A history of Chicago course I am taking has made me very interested in The Great Chicago Fire of 1871 and its origin and since ChicagoNow is a Chicago blog, why not share and discuss it? These would probably be a lot more thought provoking if you were drinking, or rather buzzed, hmm maybe drunk, yes drunk. Sober or not, Here are two fascinating origin stores for The Great Chicago Fire of 1871.

1. The Great Chicago Fire of 1871 was blamed on a one Mrs. O'Leary and her cow but primarily Mrs. O'Leary (because come on, no one is really going to blame a cow when all is said and burned). It is said that her cow kicked a lantern over that started the ginormous blaze.
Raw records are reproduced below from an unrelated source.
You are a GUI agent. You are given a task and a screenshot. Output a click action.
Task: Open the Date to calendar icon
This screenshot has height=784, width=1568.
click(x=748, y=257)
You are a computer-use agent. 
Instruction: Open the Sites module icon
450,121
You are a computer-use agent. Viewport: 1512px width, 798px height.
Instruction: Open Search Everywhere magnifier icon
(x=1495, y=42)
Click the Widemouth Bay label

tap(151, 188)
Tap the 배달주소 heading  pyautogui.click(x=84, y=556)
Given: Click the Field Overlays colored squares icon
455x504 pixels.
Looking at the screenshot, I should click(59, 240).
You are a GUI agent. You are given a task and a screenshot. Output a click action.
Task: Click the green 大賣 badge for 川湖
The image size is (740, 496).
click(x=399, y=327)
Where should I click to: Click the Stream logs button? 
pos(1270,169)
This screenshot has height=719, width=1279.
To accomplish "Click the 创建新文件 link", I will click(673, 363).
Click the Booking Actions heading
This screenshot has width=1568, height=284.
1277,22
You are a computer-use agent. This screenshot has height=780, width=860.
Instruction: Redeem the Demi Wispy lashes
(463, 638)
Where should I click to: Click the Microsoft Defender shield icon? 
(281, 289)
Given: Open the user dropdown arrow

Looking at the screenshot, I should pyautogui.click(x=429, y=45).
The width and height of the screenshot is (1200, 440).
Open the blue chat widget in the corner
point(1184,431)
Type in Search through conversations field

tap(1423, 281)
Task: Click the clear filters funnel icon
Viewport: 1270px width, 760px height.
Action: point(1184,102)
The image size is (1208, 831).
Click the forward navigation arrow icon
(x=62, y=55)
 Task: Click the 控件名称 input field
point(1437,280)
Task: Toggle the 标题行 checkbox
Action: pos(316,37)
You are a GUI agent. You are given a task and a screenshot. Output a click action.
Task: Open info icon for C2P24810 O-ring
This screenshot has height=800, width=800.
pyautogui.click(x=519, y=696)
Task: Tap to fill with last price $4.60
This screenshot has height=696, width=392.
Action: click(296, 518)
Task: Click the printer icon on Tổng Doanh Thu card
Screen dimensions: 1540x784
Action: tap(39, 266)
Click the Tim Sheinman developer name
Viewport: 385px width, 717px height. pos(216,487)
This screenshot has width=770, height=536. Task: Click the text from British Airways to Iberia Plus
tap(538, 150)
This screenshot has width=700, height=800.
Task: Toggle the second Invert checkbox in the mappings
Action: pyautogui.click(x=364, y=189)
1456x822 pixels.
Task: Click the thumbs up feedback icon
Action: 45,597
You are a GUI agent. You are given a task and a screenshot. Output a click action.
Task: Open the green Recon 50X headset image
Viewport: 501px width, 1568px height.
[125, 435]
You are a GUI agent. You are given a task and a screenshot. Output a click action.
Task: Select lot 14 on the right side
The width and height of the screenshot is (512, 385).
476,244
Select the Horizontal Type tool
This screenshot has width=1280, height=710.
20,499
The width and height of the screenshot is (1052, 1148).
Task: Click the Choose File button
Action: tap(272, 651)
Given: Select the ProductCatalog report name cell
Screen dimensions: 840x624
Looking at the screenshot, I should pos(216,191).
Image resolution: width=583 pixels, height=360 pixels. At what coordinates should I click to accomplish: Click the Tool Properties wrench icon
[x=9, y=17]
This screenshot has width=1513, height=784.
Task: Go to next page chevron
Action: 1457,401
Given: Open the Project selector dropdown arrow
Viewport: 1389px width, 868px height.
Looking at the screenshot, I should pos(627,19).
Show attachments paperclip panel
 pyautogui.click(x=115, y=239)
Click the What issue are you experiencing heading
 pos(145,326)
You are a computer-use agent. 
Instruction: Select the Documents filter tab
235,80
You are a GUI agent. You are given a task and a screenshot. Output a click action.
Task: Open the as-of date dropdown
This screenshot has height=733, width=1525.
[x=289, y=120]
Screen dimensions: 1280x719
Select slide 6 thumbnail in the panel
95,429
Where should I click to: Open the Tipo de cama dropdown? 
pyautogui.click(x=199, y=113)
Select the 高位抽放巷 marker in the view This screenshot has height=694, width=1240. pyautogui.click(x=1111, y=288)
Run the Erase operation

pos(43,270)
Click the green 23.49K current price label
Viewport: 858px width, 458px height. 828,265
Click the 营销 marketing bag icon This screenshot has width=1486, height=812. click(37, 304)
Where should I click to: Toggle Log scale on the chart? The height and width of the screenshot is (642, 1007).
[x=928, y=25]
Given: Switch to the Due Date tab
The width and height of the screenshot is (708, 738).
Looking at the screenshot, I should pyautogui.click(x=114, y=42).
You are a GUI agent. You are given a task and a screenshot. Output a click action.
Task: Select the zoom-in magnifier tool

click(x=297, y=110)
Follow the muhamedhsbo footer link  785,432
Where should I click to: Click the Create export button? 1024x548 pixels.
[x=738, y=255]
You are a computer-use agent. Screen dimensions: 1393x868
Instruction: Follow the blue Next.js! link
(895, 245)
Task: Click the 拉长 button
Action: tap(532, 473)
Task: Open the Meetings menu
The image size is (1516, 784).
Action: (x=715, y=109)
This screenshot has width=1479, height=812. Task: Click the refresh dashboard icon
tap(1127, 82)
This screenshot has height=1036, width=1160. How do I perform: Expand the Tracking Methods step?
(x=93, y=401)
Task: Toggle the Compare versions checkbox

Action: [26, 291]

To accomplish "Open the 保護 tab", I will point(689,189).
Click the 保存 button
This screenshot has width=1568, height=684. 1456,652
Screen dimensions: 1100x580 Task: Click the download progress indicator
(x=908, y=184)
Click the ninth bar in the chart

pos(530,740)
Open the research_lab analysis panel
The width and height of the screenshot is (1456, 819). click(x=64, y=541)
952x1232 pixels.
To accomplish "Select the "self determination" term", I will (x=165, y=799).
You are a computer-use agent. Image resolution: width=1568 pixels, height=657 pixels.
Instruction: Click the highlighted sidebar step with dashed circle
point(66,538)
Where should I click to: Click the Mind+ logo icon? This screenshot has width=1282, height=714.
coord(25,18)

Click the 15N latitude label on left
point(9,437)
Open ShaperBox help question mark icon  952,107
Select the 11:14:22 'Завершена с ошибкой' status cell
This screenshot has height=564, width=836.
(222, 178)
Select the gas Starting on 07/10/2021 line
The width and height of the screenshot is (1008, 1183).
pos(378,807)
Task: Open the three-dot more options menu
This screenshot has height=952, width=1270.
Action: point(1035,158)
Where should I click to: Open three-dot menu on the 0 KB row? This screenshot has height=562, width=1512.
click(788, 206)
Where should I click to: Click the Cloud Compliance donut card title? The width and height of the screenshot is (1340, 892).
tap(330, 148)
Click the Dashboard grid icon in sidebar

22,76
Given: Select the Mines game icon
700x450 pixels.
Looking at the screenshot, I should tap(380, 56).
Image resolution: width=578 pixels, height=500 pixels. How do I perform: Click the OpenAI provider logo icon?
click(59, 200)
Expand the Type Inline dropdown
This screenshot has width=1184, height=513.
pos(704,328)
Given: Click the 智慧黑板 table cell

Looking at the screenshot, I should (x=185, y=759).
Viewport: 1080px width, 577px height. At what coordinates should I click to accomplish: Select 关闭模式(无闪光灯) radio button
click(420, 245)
However, the reporter that took down her account of what happened admitted to making up the entire thing as to create an interesting story. It could also be because she was an Irish Catholic immigrant who were not welcomed nicely in America in that epoch.

2. Continuing with the topic of The Great Chicago Fire, another story suggests a man known as Daniel "Peg Leg" Sullivan caused the fire. Why is he called "peg leg," you ask? Well, he had a freaking wooden leg that's why! I wonder if he was a pirate....anywho, apparently he was heading to the bar and was drunk when he himself knocked over the lantern that lit the barn on fire. I don't know about you but this is all sounding rather preposterous. Probably because he had a peg leg, why couldn't he just have two legs? Ay caramba.

But really, it doesn't matter who did it because the destruction would have always remained just the same. This i an image of what the blaze left behind. Chicago really is a fighting city.